:: ASSIGNED TASK ::
Reproduce the entries below in full, word for word.

:: INPUT DATA ::
● ● ●
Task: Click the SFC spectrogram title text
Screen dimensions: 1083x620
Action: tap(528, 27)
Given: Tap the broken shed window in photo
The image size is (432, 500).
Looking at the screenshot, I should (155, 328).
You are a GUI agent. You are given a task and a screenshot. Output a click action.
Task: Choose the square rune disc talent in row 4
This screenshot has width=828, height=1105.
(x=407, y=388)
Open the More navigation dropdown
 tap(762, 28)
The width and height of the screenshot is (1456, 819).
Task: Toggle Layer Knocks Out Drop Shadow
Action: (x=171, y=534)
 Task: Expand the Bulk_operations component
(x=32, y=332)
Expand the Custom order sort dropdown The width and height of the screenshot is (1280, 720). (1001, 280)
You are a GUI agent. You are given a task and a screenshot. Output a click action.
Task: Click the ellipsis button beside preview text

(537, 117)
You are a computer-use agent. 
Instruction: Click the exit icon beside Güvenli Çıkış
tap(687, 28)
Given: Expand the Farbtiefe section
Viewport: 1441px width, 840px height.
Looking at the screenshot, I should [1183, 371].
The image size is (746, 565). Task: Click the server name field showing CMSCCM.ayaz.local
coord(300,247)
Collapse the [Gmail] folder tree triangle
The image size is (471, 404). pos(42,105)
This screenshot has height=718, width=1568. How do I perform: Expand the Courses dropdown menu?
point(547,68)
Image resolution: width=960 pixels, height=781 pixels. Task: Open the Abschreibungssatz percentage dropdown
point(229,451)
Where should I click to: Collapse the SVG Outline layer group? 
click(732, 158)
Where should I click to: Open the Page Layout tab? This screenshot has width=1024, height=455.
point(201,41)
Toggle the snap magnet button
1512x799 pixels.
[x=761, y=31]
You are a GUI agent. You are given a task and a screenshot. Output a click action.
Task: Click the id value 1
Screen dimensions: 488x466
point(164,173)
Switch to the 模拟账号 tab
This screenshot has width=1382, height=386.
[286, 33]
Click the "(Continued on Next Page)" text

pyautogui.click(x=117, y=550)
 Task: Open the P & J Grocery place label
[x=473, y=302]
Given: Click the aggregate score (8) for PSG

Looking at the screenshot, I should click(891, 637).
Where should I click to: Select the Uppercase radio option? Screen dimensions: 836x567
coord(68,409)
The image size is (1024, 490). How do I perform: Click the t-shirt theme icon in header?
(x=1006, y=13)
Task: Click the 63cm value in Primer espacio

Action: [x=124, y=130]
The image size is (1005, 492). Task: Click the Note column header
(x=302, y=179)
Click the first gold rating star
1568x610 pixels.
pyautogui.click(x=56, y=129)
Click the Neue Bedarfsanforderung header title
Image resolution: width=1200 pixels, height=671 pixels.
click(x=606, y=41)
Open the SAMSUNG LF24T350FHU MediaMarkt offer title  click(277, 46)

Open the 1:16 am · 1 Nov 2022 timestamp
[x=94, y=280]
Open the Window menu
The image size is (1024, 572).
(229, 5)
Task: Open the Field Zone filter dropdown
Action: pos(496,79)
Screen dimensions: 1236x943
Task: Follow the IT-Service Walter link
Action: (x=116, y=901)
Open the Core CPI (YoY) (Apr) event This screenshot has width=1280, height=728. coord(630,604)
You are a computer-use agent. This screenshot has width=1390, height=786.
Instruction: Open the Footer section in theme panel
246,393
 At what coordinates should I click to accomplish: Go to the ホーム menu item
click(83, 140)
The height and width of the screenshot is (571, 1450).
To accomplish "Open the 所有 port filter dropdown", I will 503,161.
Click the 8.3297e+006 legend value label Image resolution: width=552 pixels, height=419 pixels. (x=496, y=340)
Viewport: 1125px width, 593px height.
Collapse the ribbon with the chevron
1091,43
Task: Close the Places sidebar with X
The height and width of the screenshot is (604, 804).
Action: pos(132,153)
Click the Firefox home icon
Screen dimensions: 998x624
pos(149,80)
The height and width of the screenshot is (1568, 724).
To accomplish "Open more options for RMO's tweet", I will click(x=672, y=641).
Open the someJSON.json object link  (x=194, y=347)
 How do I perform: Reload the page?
● ● ●
:: TASK RESULT ::
Task: Click the SFC spectrogram title text
Screen dimensions: 1083x620
Action: tap(528, 27)
Given: Tap the broken shed window in photo
The image size is (432, 500).
Looking at the screenshot, I should (155, 328).
You are a GUI agent. You are given a task and a screenshot. Output a click action.
Task: Choose the square rune disc talent in row 4
This screenshot has width=828, height=1105.
(x=407, y=388)
Open the More navigation dropdown
 tap(762, 28)
The width and height of the screenshot is (1456, 819).
Task: Toggle Layer Knocks Out Drop Shadow
Action: (x=171, y=534)
 Task: Expand the Bulk_operations component
(x=32, y=332)
Expand the Custom order sort dropdown The width and height of the screenshot is (1280, 720). (1001, 280)
You are a GUI agent. You are given a task and a screenshot. Output a click action.
Task: Click the ellipsis button beside preview text

(537, 117)
You are a computer-use agent. 
Instruction: Click the exit icon beside Güvenli Çıkış
tap(687, 28)
Given: Expand the Farbtiefe section
Viewport: 1441px width, 840px height.
Looking at the screenshot, I should [1183, 371].
The image size is (746, 565). Task: Click the server name field showing CMSCCM.ayaz.local
coord(300,247)
Collapse the [Gmail] folder tree triangle
The image size is (471, 404). pos(42,105)
This screenshot has height=718, width=1568. How do I perform: Expand the Courses dropdown menu?
point(547,68)
Image resolution: width=960 pixels, height=781 pixels. Task: Open the Abschreibungssatz percentage dropdown
point(229,451)
Where should I click to: Collapse the SVG Outline layer group? 
click(732, 158)
Where should I click to: Open the Page Layout tab? This screenshot has width=1024, height=455.
point(201,41)
Toggle the snap magnet button
1512x799 pixels.
[x=761, y=31]
You are a GUI agent. You are given a task and a screenshot. Output a click action.
Task: Click the id value 1
Screen dimensions: 488x466
point(164,173)
Switch to the 模拟账号 tab
This screenshot has width=1382, height=386.
[286, 33]
Click the "(Continued on Next Page)" text

pyautogui.click(x=117, y=550)
 Task: Open the P & J Grocery place label
[x=473, y=302]
Given: Click the aggregate score (8) for PSG

Looking at the screenshot, I should click(891, 637).
Where should I click to: Select the Uppercase radio option? Screen dimensions: 836x567
coord(68,409)
The image size is (1024, 490). How do I perform: Click the t-shirt theme icon in header?
(x=1006, y=13)
Task: Click the 63cm value in Primer espacio

Action: [x=124, y=130]
The image size is (1005, 492). Task: Click the Note column header
(x=302, y=179)
Click the first gold rating star
1568x610 pixels.
pyautogui.click(x=56, y=129)
Click the Neue Bedarfsanforderung header title
Image resolution: width=1200 pixels, height=671 pixels.
click(x=606, y=41)
Open the SAMSUNG LF24T350FHU MediaMarkt offer title  click(277, 46)

Open the 1:16 am · 1 Nov 2022 timestamp
[x=94, y=280]
Open the Window menu
The image size is (1024, 572).
(229, 5)
Task: Open the Field Zone filter dropdown
Action: pos(496,79)
Screen dimensions: 1236x943
Task: Follow the IT-Service Walter link
Action: (x=116, y=901)
Open the Core CPI (YoY) (Apr) event This screenshot has width=1280, height=728. coord(630,604)
You are a computer-use agent. This screenshot has width=1390, height=786.
Instruction: Open the Footer section in theme panel
246,393
 At what coordinates should I click to accomplish: Go to the ホーム menu item
click(83, 140)
The height and width of the screenshot is (571, 1450).
To accomplish "Open the 所有 port filter dropdown", I will 503,161.
Click the 8.3297e+006 legend value label Image resolution: width=552 pixels, height=419 pixels. (x=496, y=340)
Viewport: 1125px width, 593px height.
Collapse the ribbon with the chevron
1091,43
Task: Close the Places sidebar with X
The height and width of the screenshot is (604, 804).
Action: pos(132,153)
Click the Firefox home icon
Screen dimensions: 998x624
pos(149,80)
The height and width of the screenshot is (1568, 724).
To accomplish "Open more options for RMO's tweet", I will click(x=672, y=641).
Open the someJSON.json object link  (x=194, y=347)
 How do I perform: Reload the page?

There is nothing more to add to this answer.